Além das intimidações, a comerciante relata que está sendo vítima também de perseguição. “Ele liga toda hora para a Sucom (Superintendência de Controle e Ordenamento do Uso do Solo do Município) fazendo denúncia de poluição sonora, mas quanto os agentes chegam aqui, constatam a mentira dele. Aqui é um bairro comercial e, apesar de eu ter autorização da Prefeitura para funcionar até duas horas da manhã, encerro uma hora antes, porque respeito o direito do outro”, conta. 

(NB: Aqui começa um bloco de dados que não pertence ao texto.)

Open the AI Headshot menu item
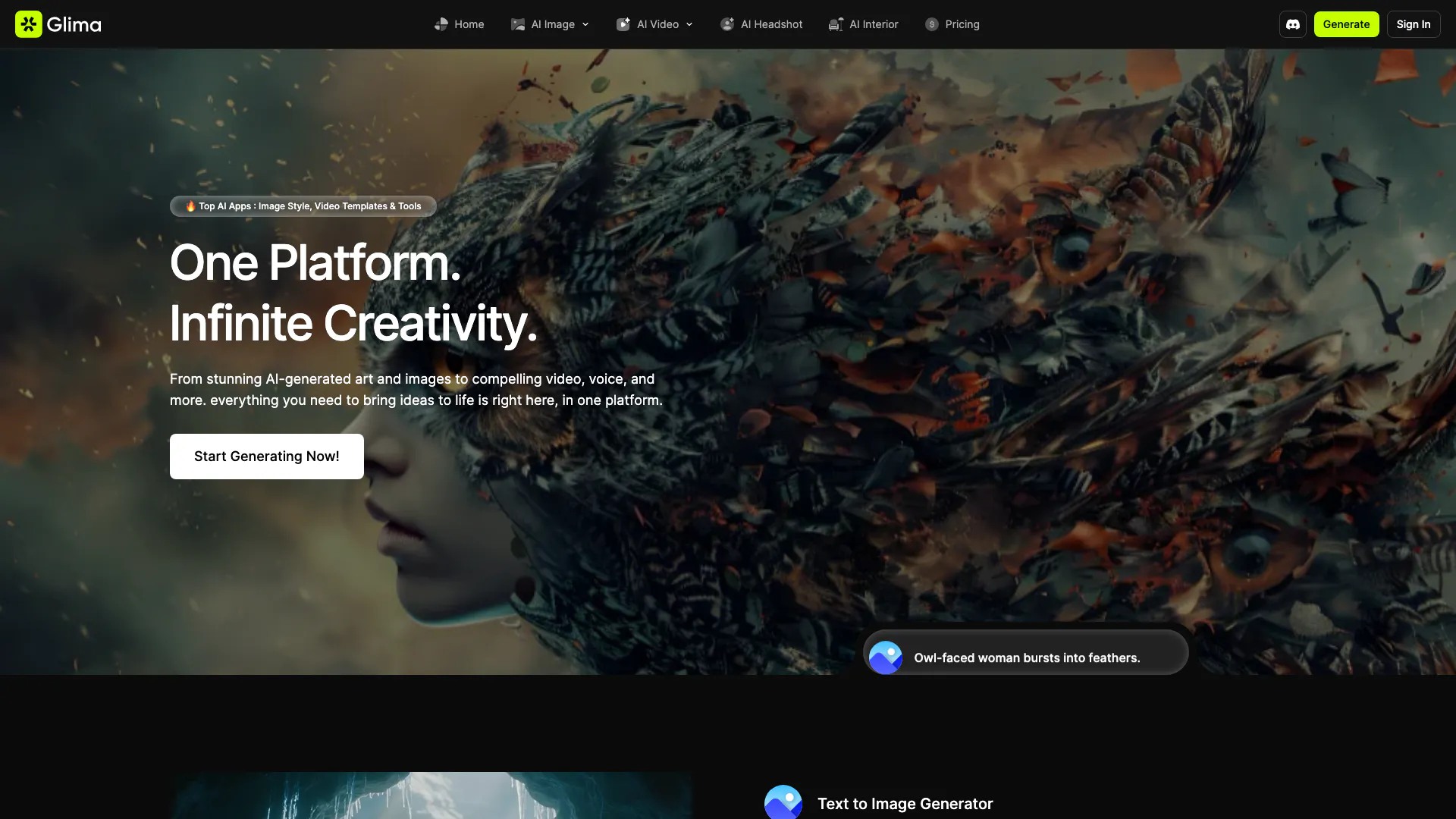1456x819 pixels. (771, 24)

Taiana relata ainda que constantemente viaturas têm sido descoladas para o bar. “Me sinto coagida por uma pessoa que fica ligando para a central (de polícia), dando denúncia falsa, dizendo que sou vendedora de droga, que no meu bar entram pessoas armadas. A única pessoa que sacou uma arma do meu estabelecimento foi ele, para nos ameaçar de morte. Ele quer que a gente feche, mas vamos lutar até o fim”, diz a comerciante.  “Nós somos resistência do Pelourinho. Nós movimentamos tudo isso aqui. Quando o bar abre, não é só a gente que ganha direito, são várias famílias”, completa o músico.  

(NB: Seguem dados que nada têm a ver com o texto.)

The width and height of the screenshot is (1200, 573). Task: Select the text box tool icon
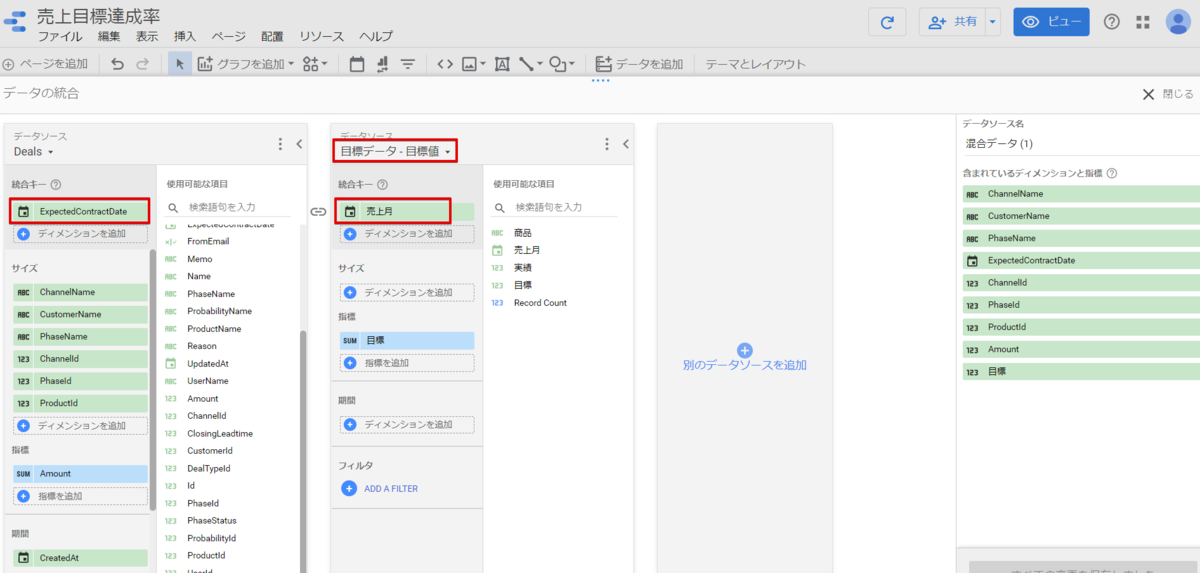tap(501, 64)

O Bar do Fua  foi fundado por Nego Fua, o Galo do Maciel. Ele foi um grande incentivador do samba e era memória viva do Pelourinho, tido como o mais antigo morador, protagonista e sabedor de muitas histórias da região. 

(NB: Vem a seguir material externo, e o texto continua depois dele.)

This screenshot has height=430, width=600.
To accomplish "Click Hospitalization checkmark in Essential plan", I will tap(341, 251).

“Diante desses atos criminosos praticados pelo agente público, já foram adotadas medidas urgentes, incluindo a formalização de denúncias junto à Corregedoria da PM, 1ª Delegacia da Policia Civil e a solicitação de medidas protetivas para resguardar a integridade das vítimas e representações judiciais para afastar o policial de suas funções. Além disso, estamos preparando ações adicionais na Justiça para responsabilizar o agente por seus atos, sobretudo pela tentativa de ceifar a vida do músico”, declara Evelyn Britto, advogada das vítimas.  

Posicionamentos   

O policial trabalha 16ª Companhia Independente, no Lobato, e foi procurado pela nossa reportagem, através de contato via celular do local de trabalho. As ligações foram realizadas na última sexta-feira (24), às 17h50 e 19h30. Na segunda tentativa, o CORREIO obteve retorno, mas o PM não se encontrava na CIPM. O espaço segue aberto. Foi solicitado um posicionamento da Polícia Civil. "A apuração está em andamento na 1ª Delegacia Territorial (DT/Barris). O Serviço de Investigação realiza trabalho de campo para levantar mais informações sobre o ocorrido e identificar testemunhas", diz nota da PC. Já a Corregedoria da Polícia Militar não respondeu até o momento.